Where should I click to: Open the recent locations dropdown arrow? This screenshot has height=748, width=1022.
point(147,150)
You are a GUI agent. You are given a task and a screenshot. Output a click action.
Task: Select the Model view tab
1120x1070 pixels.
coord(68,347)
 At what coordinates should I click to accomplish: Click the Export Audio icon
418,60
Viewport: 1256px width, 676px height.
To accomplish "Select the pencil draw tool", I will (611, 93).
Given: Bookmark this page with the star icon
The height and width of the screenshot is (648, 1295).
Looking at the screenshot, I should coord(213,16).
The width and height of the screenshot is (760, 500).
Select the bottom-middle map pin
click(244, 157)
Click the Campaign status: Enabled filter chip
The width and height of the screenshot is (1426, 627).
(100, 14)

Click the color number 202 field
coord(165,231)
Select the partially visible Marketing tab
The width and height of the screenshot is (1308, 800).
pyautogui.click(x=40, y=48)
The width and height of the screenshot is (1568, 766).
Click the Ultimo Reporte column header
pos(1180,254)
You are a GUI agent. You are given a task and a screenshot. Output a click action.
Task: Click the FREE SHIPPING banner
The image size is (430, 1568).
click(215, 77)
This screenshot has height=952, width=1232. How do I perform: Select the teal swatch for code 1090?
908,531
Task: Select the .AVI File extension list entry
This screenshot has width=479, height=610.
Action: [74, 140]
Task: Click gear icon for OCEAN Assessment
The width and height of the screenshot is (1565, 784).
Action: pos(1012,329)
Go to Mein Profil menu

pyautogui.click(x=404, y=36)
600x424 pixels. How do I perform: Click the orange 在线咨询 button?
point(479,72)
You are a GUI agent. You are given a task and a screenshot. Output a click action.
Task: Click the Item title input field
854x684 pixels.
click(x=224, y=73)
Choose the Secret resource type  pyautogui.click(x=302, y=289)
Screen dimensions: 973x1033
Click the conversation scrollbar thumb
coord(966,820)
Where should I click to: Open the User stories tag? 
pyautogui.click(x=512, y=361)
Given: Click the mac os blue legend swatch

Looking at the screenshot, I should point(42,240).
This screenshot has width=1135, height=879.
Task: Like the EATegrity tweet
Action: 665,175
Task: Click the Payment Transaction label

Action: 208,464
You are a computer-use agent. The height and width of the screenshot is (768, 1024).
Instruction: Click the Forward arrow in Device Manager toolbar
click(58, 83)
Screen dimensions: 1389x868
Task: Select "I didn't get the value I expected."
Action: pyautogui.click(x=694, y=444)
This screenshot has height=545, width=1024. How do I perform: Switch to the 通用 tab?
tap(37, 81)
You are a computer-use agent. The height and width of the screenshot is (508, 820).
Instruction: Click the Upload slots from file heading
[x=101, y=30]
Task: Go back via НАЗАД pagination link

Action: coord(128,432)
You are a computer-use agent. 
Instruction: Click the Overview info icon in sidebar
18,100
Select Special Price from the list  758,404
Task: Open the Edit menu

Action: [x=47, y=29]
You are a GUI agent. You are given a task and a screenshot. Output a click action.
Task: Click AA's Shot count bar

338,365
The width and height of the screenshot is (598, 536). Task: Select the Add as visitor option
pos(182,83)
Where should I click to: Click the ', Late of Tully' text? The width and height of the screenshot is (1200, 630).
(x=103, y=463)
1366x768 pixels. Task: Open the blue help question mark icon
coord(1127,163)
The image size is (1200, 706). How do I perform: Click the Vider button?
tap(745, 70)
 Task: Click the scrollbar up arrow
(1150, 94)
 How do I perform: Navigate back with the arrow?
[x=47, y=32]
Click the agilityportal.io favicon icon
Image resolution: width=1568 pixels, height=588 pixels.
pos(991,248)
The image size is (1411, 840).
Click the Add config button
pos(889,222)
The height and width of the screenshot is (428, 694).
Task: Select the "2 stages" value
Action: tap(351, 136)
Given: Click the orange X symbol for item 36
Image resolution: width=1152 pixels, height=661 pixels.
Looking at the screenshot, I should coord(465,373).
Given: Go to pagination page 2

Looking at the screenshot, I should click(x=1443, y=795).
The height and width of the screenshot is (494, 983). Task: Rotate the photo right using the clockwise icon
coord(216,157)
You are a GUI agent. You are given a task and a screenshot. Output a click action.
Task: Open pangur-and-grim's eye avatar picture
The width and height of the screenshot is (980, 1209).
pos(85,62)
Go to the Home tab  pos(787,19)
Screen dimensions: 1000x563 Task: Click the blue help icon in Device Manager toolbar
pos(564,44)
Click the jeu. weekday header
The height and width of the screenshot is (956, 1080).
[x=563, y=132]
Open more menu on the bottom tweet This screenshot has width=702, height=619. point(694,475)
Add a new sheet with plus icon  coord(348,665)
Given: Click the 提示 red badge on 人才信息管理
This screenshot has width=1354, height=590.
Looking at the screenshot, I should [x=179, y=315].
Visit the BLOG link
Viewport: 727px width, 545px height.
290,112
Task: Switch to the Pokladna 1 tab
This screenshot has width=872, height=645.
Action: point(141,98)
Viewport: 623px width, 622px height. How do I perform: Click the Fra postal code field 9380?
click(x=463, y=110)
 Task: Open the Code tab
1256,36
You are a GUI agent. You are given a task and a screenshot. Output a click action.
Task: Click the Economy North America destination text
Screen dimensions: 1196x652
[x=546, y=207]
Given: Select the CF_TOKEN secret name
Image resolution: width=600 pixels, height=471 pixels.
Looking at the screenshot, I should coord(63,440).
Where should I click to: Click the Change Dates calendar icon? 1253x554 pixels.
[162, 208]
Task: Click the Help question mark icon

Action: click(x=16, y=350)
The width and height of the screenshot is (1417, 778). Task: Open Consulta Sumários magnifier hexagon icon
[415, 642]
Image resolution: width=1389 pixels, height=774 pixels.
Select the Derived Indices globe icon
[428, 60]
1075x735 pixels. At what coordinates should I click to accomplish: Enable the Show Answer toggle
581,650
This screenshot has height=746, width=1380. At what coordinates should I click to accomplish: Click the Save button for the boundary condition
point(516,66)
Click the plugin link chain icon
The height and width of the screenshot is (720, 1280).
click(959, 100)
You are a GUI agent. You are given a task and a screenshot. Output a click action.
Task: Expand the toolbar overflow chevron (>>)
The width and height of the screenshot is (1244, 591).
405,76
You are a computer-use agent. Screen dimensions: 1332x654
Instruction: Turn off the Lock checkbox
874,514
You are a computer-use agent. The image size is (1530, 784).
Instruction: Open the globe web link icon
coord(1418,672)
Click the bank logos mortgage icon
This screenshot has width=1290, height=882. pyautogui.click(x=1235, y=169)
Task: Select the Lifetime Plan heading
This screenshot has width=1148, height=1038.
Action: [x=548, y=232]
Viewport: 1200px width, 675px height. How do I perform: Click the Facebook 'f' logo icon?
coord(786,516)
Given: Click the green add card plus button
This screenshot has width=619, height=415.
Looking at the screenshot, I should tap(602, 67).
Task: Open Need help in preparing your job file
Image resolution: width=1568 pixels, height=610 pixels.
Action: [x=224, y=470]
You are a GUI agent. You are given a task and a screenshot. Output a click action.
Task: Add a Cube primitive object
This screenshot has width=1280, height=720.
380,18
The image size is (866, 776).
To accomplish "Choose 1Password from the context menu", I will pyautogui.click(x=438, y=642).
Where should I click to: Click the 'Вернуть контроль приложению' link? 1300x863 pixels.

## Directions
Write out each entry once more, exactly as it was given.

## Solved exercise
Where should I click to: Open the recent locations dropdown arrow? This screenshot has height=748, width=1022.
point(147,150)
You are a GUI agent. You are given a task and a screenshot. Output a click action.
Task: Select the Model view tab
1120x1070 pixels.
coord(68,347)
 At what coordinates should I click to accomplish: Click the Export Audio icon
418,60
Viewport: 1256px width, 676px height.
To accomplish "Select the pencil draw tool", I will (611, 93).
Given: Bookmark this page with the star icon
The height and width of the screenshot is (648, 1295).
Looking at the screenshot, I should coord(213,16).
The width and height of the screenshot is (760, 500).
Select the bottom-middle map pin
click(244, 157)
Click the Campaign status: Enabled filter chip
The width and height of the screenshot is (1426, 627).
(100, 14)

Click the color number 202 field
coord(165,231)
Select the partially visible Marketing tab
The width and height of the screenshot is (1308, 800).
pyautogui.click(x=40, y=48)
The width and height of the screenshot is (1568, 766).
Click the Ultimo Reporte column header
pos(1180,254)
You are a GUI agent. You are given a task and a screenshot. Output a click action.
Task: Click the FREE SHIPPING banner
The image size is (430, 1568).
click(215, 77)
This screenshot has height=952, width=1232. How do I perform: Select the teal swatch for code 1090?
908,531
Task: Select the .AVI File extension list entry
This screenshot has width=479, height=610.
Action: [74, 140]
Task: Click gear icon for OCEAN Assessment
The width and height of the screenshot is (1565, 784).
Action: pos(1012,329)
Go to Mein Profil menu

pyautogui.click(x=404, y=36)
600x424 pixels. How do I perform: Click the orange 在线咨询 button?
point(479,72)
You are a GUI agent. You are given a task and a screenshot. Output a click action.
Task: Click the Item title input field
854x684 pixels.
click(x=224, y=73)
Choose the Secret resource type  pyautogui.click(x=302, y=289)
Screen dimensions: 973x1033
Click the conversation scrollbar thumb
coord(966,820)
Where should I click to: Open the User stories tag? 
pyautogui.click(x=512, y=361)
Given: Click the mac os blue legend swatch

Looking at the screenshot, I should point(42,240).
This screenshot has width=1135, height=879.
Task: Like the EATegrity tweet
Action: 665,175
Task: Click the Payment Transaction label

Action: 208,464
You are a computer-use agent. The height and width of the screenshot is (768, 1024).
Instruction: Click the Forward arrow in Device Manager toolbar
click(58, 83)
Screen dimensions: 1389x868
Task: Select "I didn't get the value I expected."
Action: pyautogui.click(x=694, y=444)
This screenshot has height=545, width=1024. How do I perform: Switch to the 通用 tab?
tap(37, 81)
You are a computer-use agent. The height and width of the screenshot is (508, 820).
Instruction: Click the Upload slots from file heading
[x=101, y=30]
Task: Go back via НАЗАД pagination link

Action: coord(128,432)
You are a computer-use agent. 
Instruction: Click the Overview info icon in sidebar
18,100
Select Special Price from the list  758,404
Task: Open the Edit menu

Action: [x=47, y=29]
You are a GUI agent. You are given a task and a screenshot. Output a click action.
Task: Click AA's Shot count bar

338,365
The width and height of the screenshot is (598, 536). Task: Select the Add as visitor option
pos(182,83)
Where should I click to: Click the ', Late of Tully' text? The width and height of the screenshot is (1200, 630).
(x=103, y=463)
1366x768 pixels. Task: Open the blue help question mark icon
coord(1127,163)
The image size is (1200, 706). How do I perform: Click the Vider button?
tap(745, 70)
 Task: Click the scrollbar up arrow
(1150, 94)
 How do I perform: Navigate back with the arrow?
[x=47, y=32]
Click the agilityportal.io favicon icon
Image resolution: width=1568 pixels, height=588 pixels.
pos(991,248)
The image size is (1411, 840).
Click the Add config button
pos(889,222)
The height and width of the screenshot is (428, 694).
Task: Select the "2 stages" value
Action: tap(351, 136)
Given: Click the orange X symbol for item 36
Image resolution: width=1152 pixels, height=661 pixels.
Looking at the screenshot, I should coord(465,373).
Given: Go to pagination page 2

Looking at the screenshot, I should click(x=1443, y=795).
The height and width of the screenshot is (494, 983). Task: Rotate the photo right using the clockwise icon
coord(216,157)
You are a GUI agent. You are given a task and a screenshot. Output a click action.
Task: Open pangur-and-grim's eye avatar picture
The width and height of the screenshot is (980, 1209).
pos(85,62)
Go to the Home tab  pos(787,19)
Screen dimensions: 1000x563 Task: Click the blue help icon in Device Manager toolbar
pos(564,44)
Click the jeu. weekday header
The height and width of the screenshot is (956, 1080).
[x=563, y=132]
Open more menu on the bottom tweet This screenshot has width=702, height=619. point(694,475)
Add a new sheet with plus icon  coord(348,665)
Given: Click the 提示 red badge on 人才信息管理
This screenshot has width=1354, height=590.
Looking at the screenshot, I should [x=179, y=315].
Visit the BLOG link
Viewport: 727px width, 545px height.
290,112
Task: Switch to the Pokladna 1 tab
This screenshot has width=872, height=645.
Action: point(141,98)
Viewport: 623px width, 622px height. How do I perform: Click the Fra postal code field 9380?
click(x=463, y=110)
 Task: Open the Code tab
1256,36
You are a GUI agent. You are given a task and a screenshot. Output a click action.
Task: Click the Economy North America destination text
Screen dimensions: 1196x652
[x=546, y=207]
Given: Select the CF_TOKEN secret name
Image resolution: width=600 pixels, height=471 pixels.
Looking at the screenshot, I should coord(63,440).
Where should I click to: Click the Change Dates calendar icon? 1253x554 pixels.
[162, 208]
Task: Click the Help question mark icon

Action: click(x=16, y=350)
The width and height of the screenshot is (1417, 778). Task: Open Consulta Sumários magnifier hexagon icon
[415, 642]
Image resolution: width=1389 pixels, height=774 pixels.
Select the Derived Indices globe icon
[428, 60]
1075x735 pixels. At what coordinates should I click to accomplish: Enable the Show Answer toggle
581,650
This screenshot has height=746, width=1380. At what coordinates should I click to accomplish: Click the Save button for the boundary condition
point(516,66)
Click the plugin link chain icon
The height and width of the screenshot is (720, 1280).
click(959, 100)
You are a GUI agent. You are given a task and a screenshot. Output a click action.
Task: Expand the toolbar overflow chevron (>>)
The width and height of the screenshot is (1244, 591).
405,76
You are a computer-use agent. Screen dimensions: 1332x654
Instruction: Turn off the Lock checkbox
874,514
You are a computer-use agent. The image size is (1530, 784).
Instruction: Open the globe web link icon
coord(1418,672)
Click the bank logos mortgage icon
This screenshot has width=1290, height=882. pyautogui.click(x=1235, y=169)
Task: Select the Lifetime Plan heading
This screenshot has width=1148, height=1038.
Action: [x=548, y=232]
Viewport: 1200px width, 675px height. How do I perform: Click the Facebook 'f' logo icon?
coord(786,516)
Given: Click the green add card plus button
This screenshot has width=619, height=415.
Looking at the screenshot, I should tap(602, 67).
Task: Open Need help in preparing your job file
Image resolution: width=1568 pixels, height=610 pixels.
Action: [x=224, y=470]
You are a GUI agent. You are given a task and a screenshot. Output a click action.
Task: Add a Cube primitive object
This screenshot has width=1280, height=720.
380,18
The image size is (866, 776).
To accomplish "Choose 1Password from the context menu", I will pyautogui.click(x=438, y=642).
Where should I click to: Click the 'Вернуть контроль приложению' link? 1300x863 pixels.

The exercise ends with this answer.